Set in a derelict dystopia where a fungal pandemic has degenerated the population into rabid, feasting ‘hungries’, this gritty adaptation focusses on Melanie, an infected child who holds the keys to the cure.
Much like Alice in 28 Weeks Later or Julie from Return of the Living Dead 3, Melanie is quintessentially human, however the smell of blood and saliva has the power to rapidly transform her into a ferociously feral flesh-eater. Melanie though, portrayed sensationally by Sennia Nanua, possesses unprecedented degrees of inquisitiveness and innocence, forcing us to ponder what humanity represents in dystopian society and the genre itself.
The Girl with All the Gifts uses all the hallmarks of Britain’s distinctive post-apocalyptic zombie cannon: corrupt institutions, exploited desperation and a desolate, dilapidated capital reclaimed by nature and the undead. It’s on the green, haunted streets and monuments of Central London where director Colm McCarthy delights us with his most spectacular shots, not dissimilar to the cinematic sequences found in The Last of Us and The Walking Dead.

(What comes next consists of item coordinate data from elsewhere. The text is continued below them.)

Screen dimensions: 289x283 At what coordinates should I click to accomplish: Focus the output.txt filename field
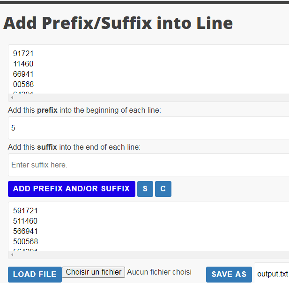272,274

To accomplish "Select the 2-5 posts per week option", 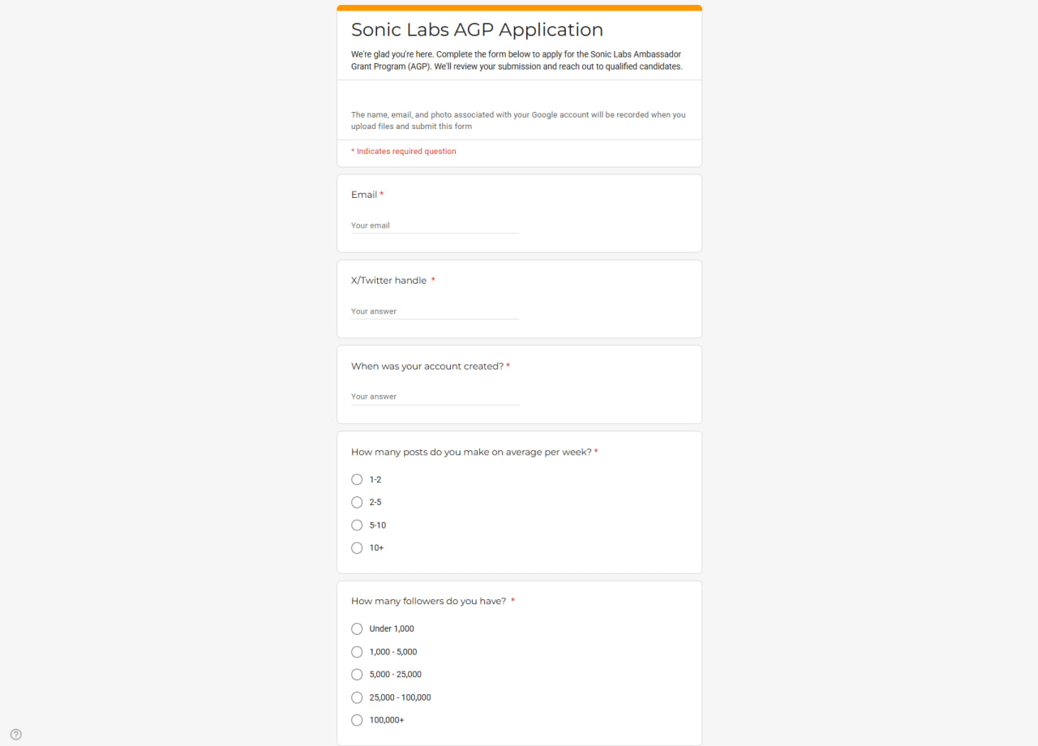I will point(357,502).
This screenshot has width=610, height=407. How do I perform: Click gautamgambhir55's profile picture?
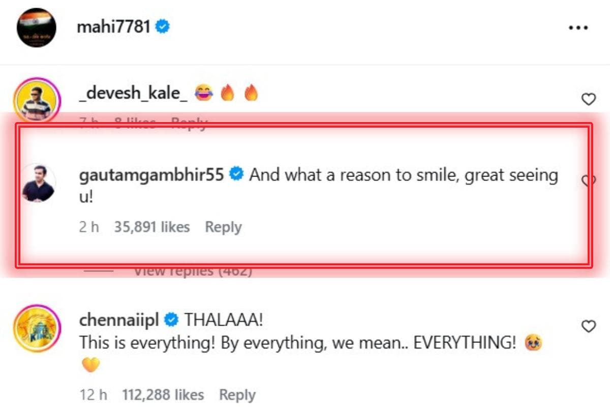41,184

Although these stunning long shots are arguably under-utilised, Melanie, seeing our fallen world with unbiased eyes, constantly contextualises these unforgiving ruins. It’s the performance of Nanua, alongside Glenn Close and Gemma Arterton, that, crucially, make these bleak scenes so powerfully relatable.
Although the complex ethical conundrums explored in M. R. Carey’s original narrative cannot be fully explored inside two hours, The Girl with All the Gifts still forces you to uneasily ponder them. McCarthy and Carey (who also wrote the screenplay) have produced something with incredible depth, seething tension and disturbing (if slightly scarce) violence, adding something fresh and provoking to a crowded genre.